The Communist Party of China chided America on Friday for the elimination of Iranian terror chief Qasem Soleimani via airstrike, urging the United States to “remain calm” and respect “Iraq’s sovereignty,” but not mentioning Iran at all.
Iran is nominally an ally of China’s. China supports the Joint Comprehensive Plan of Action (JCPOA), the 2015 nuclear deal President Barack Obama and several other guarantor countries signed with Iran that resulted in Tehran generating billions in funding later used in colonialist enterprises. While China has supported Iran financially, as well, violating sanctions to buy Iranian oil, Beijing has mildly discouraged Iran from getting too powerful in the Middle East and becoming a rival.

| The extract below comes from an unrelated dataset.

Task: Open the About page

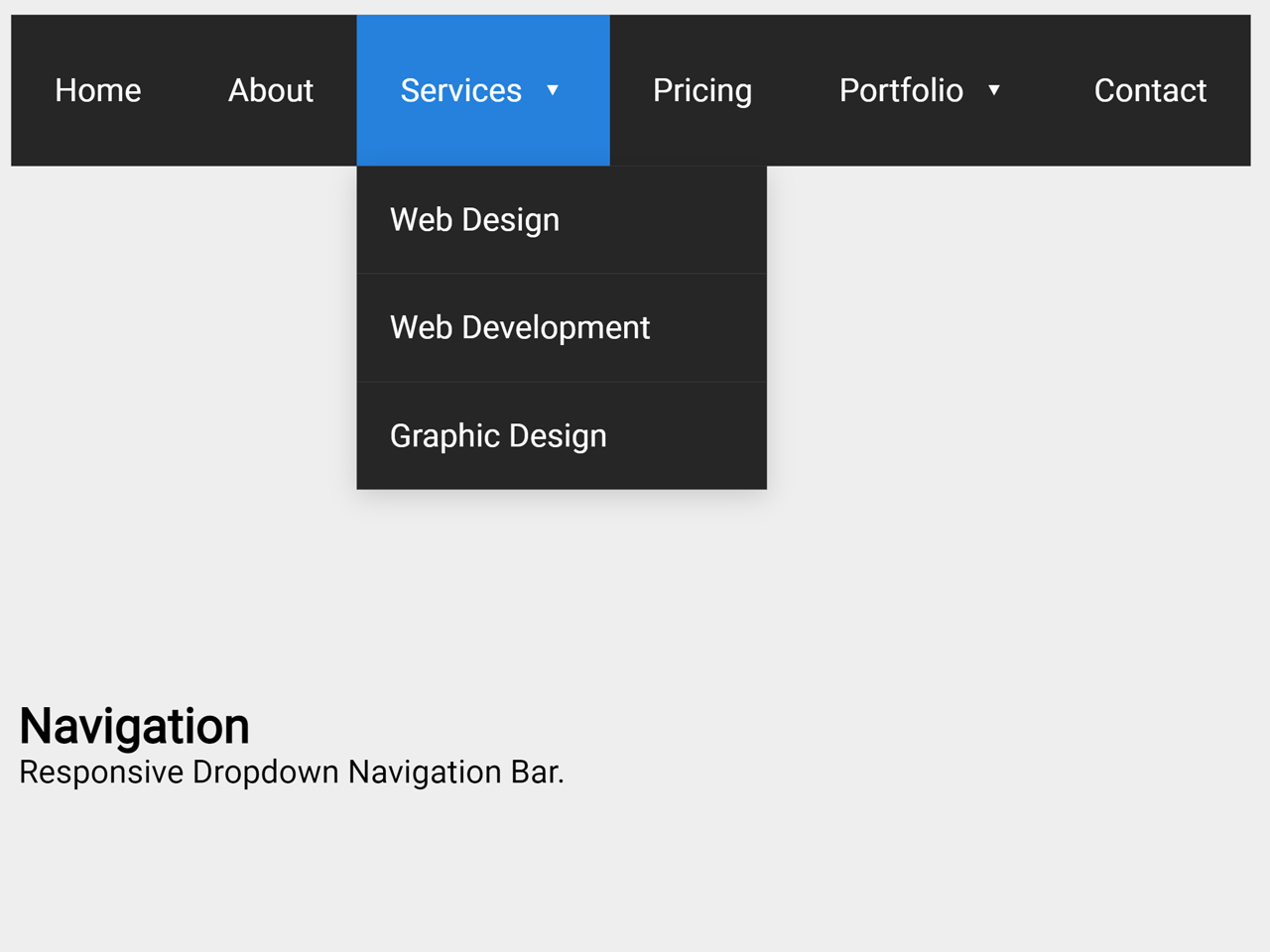Action: 270,90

Asked to respond to Soleimani’s death, Foreign Ministry spokesman Geng Shuang said, “We oppose the use of force in international relations and believe that all sides should earnestly abide by the purposes and principles of the UN Charter and the basic norms governing international relations.”
“Iraq’s sovereignty, independence and territorial integrity must be respected, and peace and stability of the Gulf Region in the Middle East must be upheld,” Geng added. “We urge the relevant parties, the US side in particular, to remain calm and restrained and avoid further escalating the tensions.”
Geng responded to two other questions, asking for a clearer comment regarding Iran’s threats against the United State,s repeating himself nearly verbatim. Asked if China considered the airstrike against Soleimani in Iraq legal, Geng replied, “We oppose the wanton use of force or threat of use of force in international relations and believe that all sides should follow the purposes and principles of the UN Charter and the basic norms governing international relations to handle their relations and resolve differences.”
Geng did not mention Soleimani or Iran at all in his remarks, according to the transcript of the press conference published in English by the Chinese Communist Party.
Global Times, a Chinese government propaganda outlet, published a column Friday declaring that the strike against Soleimani proved “U.S. Middle East policy is a failure.” The newspaper complained that America was “too powerful,” and believes “the use of force is the best choice. But the use of force can only lead to death.”
Despite being a nominal ally of Iran’s, neither the foreign ministry nor the Global Times offered on behalf of China condolences for Soleimani’s death or anything resembling praise. While the foreign ministry did not address Soleimani at all, the Times referred to him as an “important Iranian official,” without qualifying otherwise.
“Washington has underestimated the serious political consequences of killing Soleimani,” the Times predicted. “The warning of ‘a harsh retaliation’ by [Iranian Supreme Leader Ayatollah Ali] Khamenei is more than just a threat, but represents the sentiment and voice of Shia society in the Middle East. Even if the Iranian government doesn’t retaliate, how about some regional forces?”
The newspaper concluded that taking Soleimani off the battlefield “will cause much more anger and hostility than fear against the US in Iran and areas that support Iran.”
The Pentagon confirmed Friday that Soleimani and the founder of the Hezbollah Brigades Abu Mahdi al-Muhandis died after being struck at an airport in Iraq. Secretary of State Mike Pompeo and President Donald Trump both later stated that Soleimani was responsible for organizing the assault on the U.S. embassy in Baghdad last weekend and was planning “imminent” attacks against Americans.
Soleimani was the head of the Quds Force, a special terrorist force operating outside of Iranian borders to expand the regime’s influence and power. He was a pivotal actor in helping Syrian dictator Bashar al-Assad remain in power, spending months in Syria helping crush rebel groups. American authorities believed Soleimani responsible for all international decisions on the part of the regime, including the exponential expansion of Iranian “cultural centers” used to recruit Hezbollah terrorists in Latin America. Iran and Hezbollah have deepened their influence in Latin America through an alliance with the socialist regime in Venezuela.
President Donald Trump called Soleimani “the number one terrorist anywhere in the world” and said on Friday that the strike that killed him would “stop a war,” taking out Iran’s top strategic killing mind.